Simon, then, tells us about inviting Jesus and about learning.  The second character is the woman.  We don’t know her name, but she disrupts the party and makes a big show.  If someone were to do that in church this morning, we would react pretty much as Simon and the other guests reacted in the story.  But this woman has things to say to us.  What is clear from the story is that this woman has made some mistakes.  She brought them to Jesus and he forgave her.  And this is the first thing that the woman says to us – make mistakes and bring them to Jesus.  This is a bit like Simon telling us to learn.  We learn by making mistakes.  But it is hard, painful and vulnerable to make mistakes and then to admit to them.  But that is how we will learn.  And we are to bring our mistakes to Jesus.  I hope that Sue has made some mistakes during her year with you.  I hope you have made some mistakes.  And I hope that you have all brought them to Jesus for healing and forgiveness, so that you can learn and go and make better mistakes.  Make mistakes and bring them to Jesus, that’s the first thing that the woman tells us.

The second is this – be lavish in love.  The woman pours ointment on Jesus feet, but she is also generous with her tears and her hair.  She is lavish in her love, and we too need to be lavish with our love.  We need to be lavish in our love for Jesus, and in our love for one another (and the two go together).  Love means helping one another in practical ways, but it also means shedding tears with and for one another.  It means gifts and care and a hundred and one other things that show our love for each other.  Break out the perfume, cry buckets, wipe it all up.  Be lavish in love.

Simon teaches us to invite Jesus and to learn.  The woman teaches us to make mistakes that we bring to Jesus and to be lavish in our love.  And the final character in the story is Jesus himself.  What does he have to say to us in this story?  The first thing we notice about Jesus in this story is that he accepts everyone.  He accepts Simon with his half-hearted welcome and his dubious motives for inviting him.  He accepts the woman with her over the top gifts, and her dubious past.  And we too are to accept people.  We accept those who are half-hearted and those who are over the top.  We accept those with dubious motives and those with a dubious past.  I hope that in being your priest Sue will be found in the company of the wrong sort of people.  And I hope that you will find yourselves in that same company as well.  That is where Jesus is found.  Jesus accepts Simon and the woman.  He accepts you and me.  He accepts those we’d he didn’t, as well as those people that we like.

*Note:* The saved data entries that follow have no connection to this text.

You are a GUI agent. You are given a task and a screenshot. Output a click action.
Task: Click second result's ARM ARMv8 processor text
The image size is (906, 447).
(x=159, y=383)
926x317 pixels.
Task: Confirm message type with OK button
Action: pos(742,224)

Jesus accepts and he forgives.  I think the most important note of a curacy is the need for forgiveness.  If Sue is to learn and to make mistakes and to be lavish in love and to accept all kinds of people, then you are going to need to forgive her and she is going to need to forgive you.  As we travel together as Christians, we will hurt one another.  Often we will hurt each other without meaning to.  Sometimes, if we’re honest, we will mean to cause hurt.  We need to forgive one another, and to be forgiven.  That is one of the features of Christian ministry and Christian community.

I’d like to finish by asking you to pray.  To pray for Sue as she prepares for her ordination, pray for Simon (White) as he supports Sue, pray for one another.  Throughout Sue’s curacy I have and will pray for her and for you.

And remember what Simon (the Pharisee) tells us: invite Jesus, and learn.  Remember what the woman tells us: make mistakes and be lavish in love.  Remember what Jesus tells us: accept all kinds of people and forgive.  Doing all of that will be make for a good curacy for Sue.  It will make for an amazing place of Christian community here in Tideswell.  It will be a way not only of proclaiming the good news, but of bringing it into being.  

Amen.



First given at St John the Baptist, Tideswell. 12.6.16.